╭─ SUPPLIED RECORDS
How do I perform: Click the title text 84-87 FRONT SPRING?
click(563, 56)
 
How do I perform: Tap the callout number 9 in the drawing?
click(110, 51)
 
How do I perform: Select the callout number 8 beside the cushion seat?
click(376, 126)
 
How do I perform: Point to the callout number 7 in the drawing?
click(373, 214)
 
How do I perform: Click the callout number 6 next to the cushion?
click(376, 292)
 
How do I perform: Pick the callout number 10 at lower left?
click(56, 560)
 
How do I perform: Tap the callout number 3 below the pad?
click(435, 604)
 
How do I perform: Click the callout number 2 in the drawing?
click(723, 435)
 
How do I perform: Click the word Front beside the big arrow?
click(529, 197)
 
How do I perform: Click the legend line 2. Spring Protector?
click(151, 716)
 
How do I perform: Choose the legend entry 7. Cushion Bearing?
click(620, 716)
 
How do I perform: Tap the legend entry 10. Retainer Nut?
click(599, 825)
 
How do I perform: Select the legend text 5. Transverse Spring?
╰─
╭─ SUPPLIED RECORDS
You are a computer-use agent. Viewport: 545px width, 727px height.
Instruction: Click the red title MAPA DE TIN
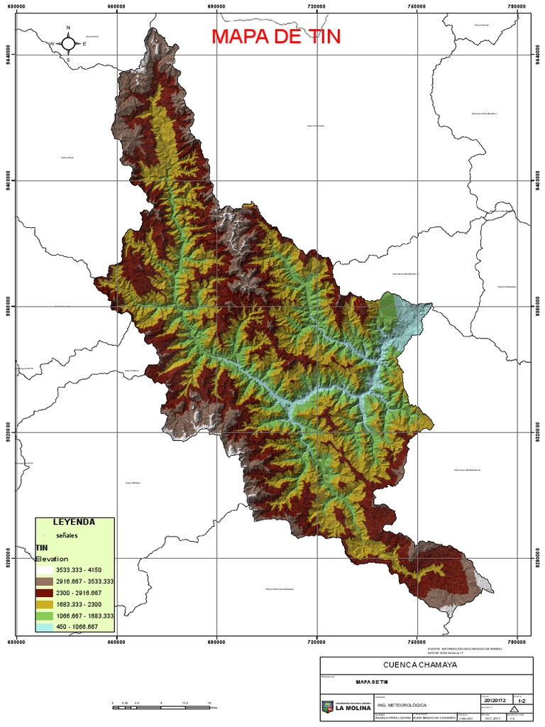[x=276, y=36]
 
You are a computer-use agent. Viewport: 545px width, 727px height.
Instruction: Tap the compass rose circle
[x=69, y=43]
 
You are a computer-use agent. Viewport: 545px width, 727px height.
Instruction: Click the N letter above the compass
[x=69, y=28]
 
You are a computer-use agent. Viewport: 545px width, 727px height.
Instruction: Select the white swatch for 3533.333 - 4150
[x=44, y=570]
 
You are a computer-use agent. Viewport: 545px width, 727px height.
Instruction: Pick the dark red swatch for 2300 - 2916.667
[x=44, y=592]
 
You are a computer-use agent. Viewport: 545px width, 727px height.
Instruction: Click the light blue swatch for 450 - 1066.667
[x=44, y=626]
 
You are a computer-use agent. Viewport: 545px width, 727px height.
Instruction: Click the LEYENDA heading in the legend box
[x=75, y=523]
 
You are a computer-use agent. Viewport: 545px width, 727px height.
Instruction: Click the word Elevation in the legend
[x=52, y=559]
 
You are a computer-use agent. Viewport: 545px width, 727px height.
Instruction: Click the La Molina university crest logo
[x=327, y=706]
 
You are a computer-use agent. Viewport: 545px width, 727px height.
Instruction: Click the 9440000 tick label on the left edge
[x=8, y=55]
╰─
▸ **GOAL**:
Please arrange the listing between the lines holding "How do I perform: Click the title" and "click(376, 126)", inclusive, as a Markdown table with the columns No. and Line. Number each row and leave out blank lines.

▸ **RESULT FOR THIS TASK**:
| No. | Line |
|---|---|
| 1 | How do I perform: Click the title text 84-87 FRONT SPRING? |
| 2 | click(563, 56) |
| 3 | How do I perform: Tap the callout number 9 in the drawing? |
| 4 | click(110, 51) |
| 5 | How do I perform: Select the callout number 8 beside the cushion seat? |
| 6 | click(376, 126) |